What the task asks ->
Lines from the one with "This screenshot has width=655, height=1417." through the end of the records, and no others, are what the answer should contain, copied exactly; please keep pictures out.

Task input ->
=-=-=-=-=
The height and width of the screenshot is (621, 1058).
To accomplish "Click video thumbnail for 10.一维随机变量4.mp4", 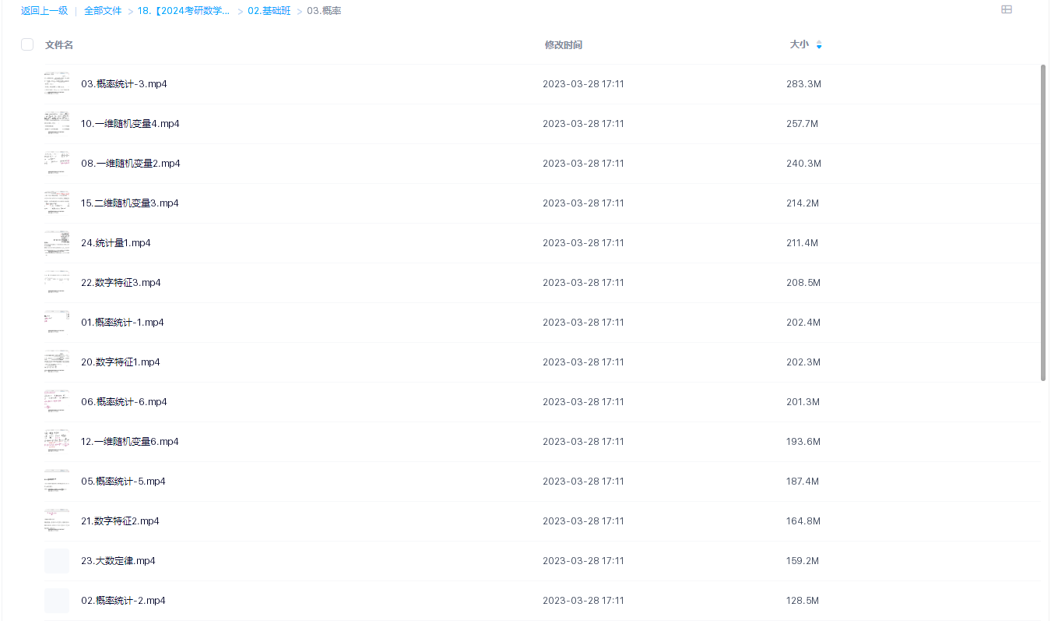I will point(57,124).
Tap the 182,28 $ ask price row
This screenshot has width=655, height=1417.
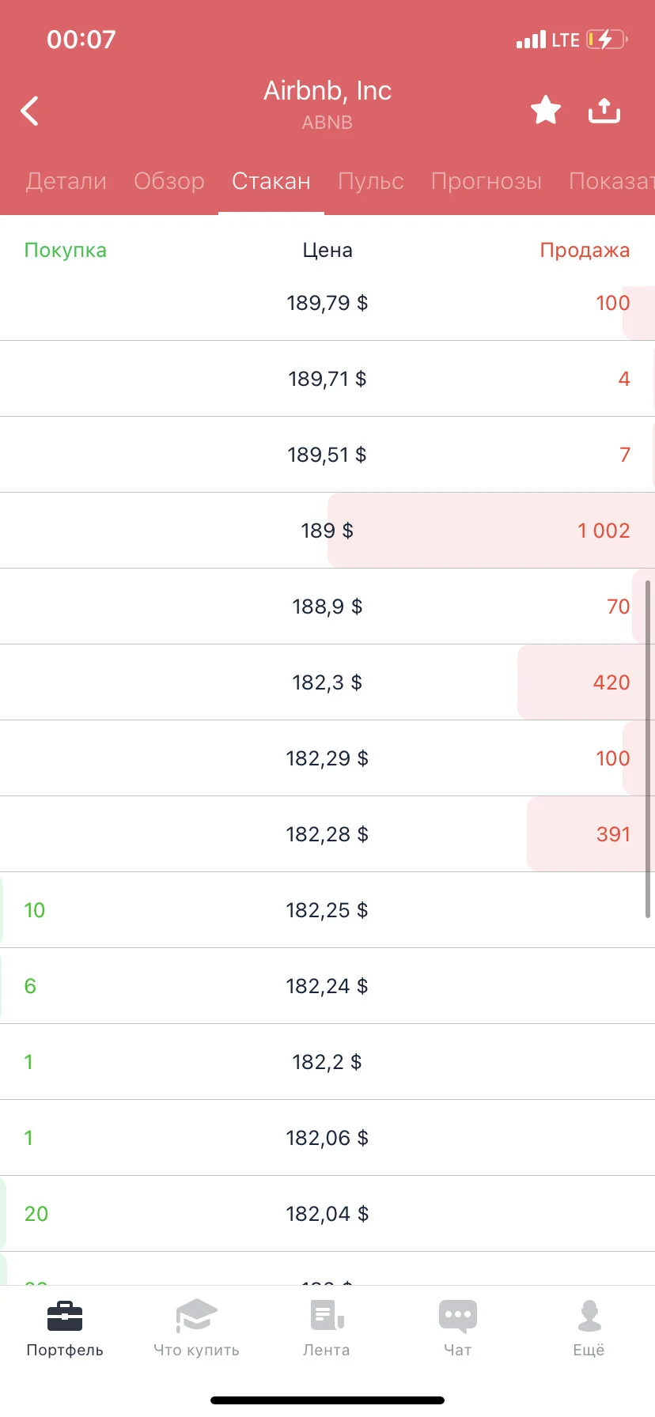tap(328, 834)
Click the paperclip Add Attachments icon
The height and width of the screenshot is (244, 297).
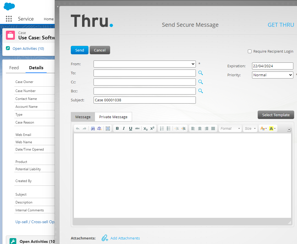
=-=-=-=-=
Final answer ->
This screenshot has width=655, height=1417.
tap(328, 834)
Click the paperclip Add Attachments icon
The height and width of the screenshot is (244, 297).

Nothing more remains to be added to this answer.